#### PASSAGE GIVEN:
April 22 — Commercial truck drivers who participated in an intrastate leg of a multistate shipping process engaged in interstate commerce and are exempt from overtime pay under the Fair Labor Standards Act and the Colorado Minimum Wage Order, the U.S. Court of Appeals for the Tenth Circuit ruled.

The Decker Truck Line Inc. drivers fell within the scope of the Motor Carrier Act exemption from the FLSA and the “interstate driver” exemption from the state wage order, the Tenth Circuit said April 21 in affirming summary judgment for the company on the drivers' collective and class action claims.

The drivers backhauled customer shipments of empty kegs, pallets and other material from a temporary warehouse in Colorado to a brewery also located in the state. But the distributors returning these items were located outside of Colorado and the materials were bound for the brewery from the moment of their initial departure from the out-of-state locations, the appeals court said.

#### PROVIDED MATERIAL:

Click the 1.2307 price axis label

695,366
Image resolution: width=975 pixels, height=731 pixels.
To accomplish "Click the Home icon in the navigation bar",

#### GIVEN PROBLEM A:
Return the overtime ruling article word for word, everything from "The Decker Truck" down to "appeals court said.".
#### GIVEN PROBLEM B:
Name each law or wage order mentioned by name in the overtime ruling article.

#### COMPLETE OUTPUT A:
The Decker Truck Line Inc. drivers fell within the scope of the Motor Carrier Act exemption from the FLSA and the “interstate driver” exemption from the state wage order, the Tenth Circuit said April 21 in affirming summary judgment for the company on the drivers' collective and class action claims.

The drivers backhauled customer shipments of empty kegs, pallets and other material from a temporary warehouse in Colorado to a brewery also located in the state. But the distributors returning these items were located outside of Colorado and the materials were bound for the brewery from the moment of their initial departure from the out-of-state locations, the appeals court said.

#### COMPLETE OUTPUT B:
- Fair Labor Standards Act (FLSA)
- Colorado Minimum Wage Order
- Motor Carrier Act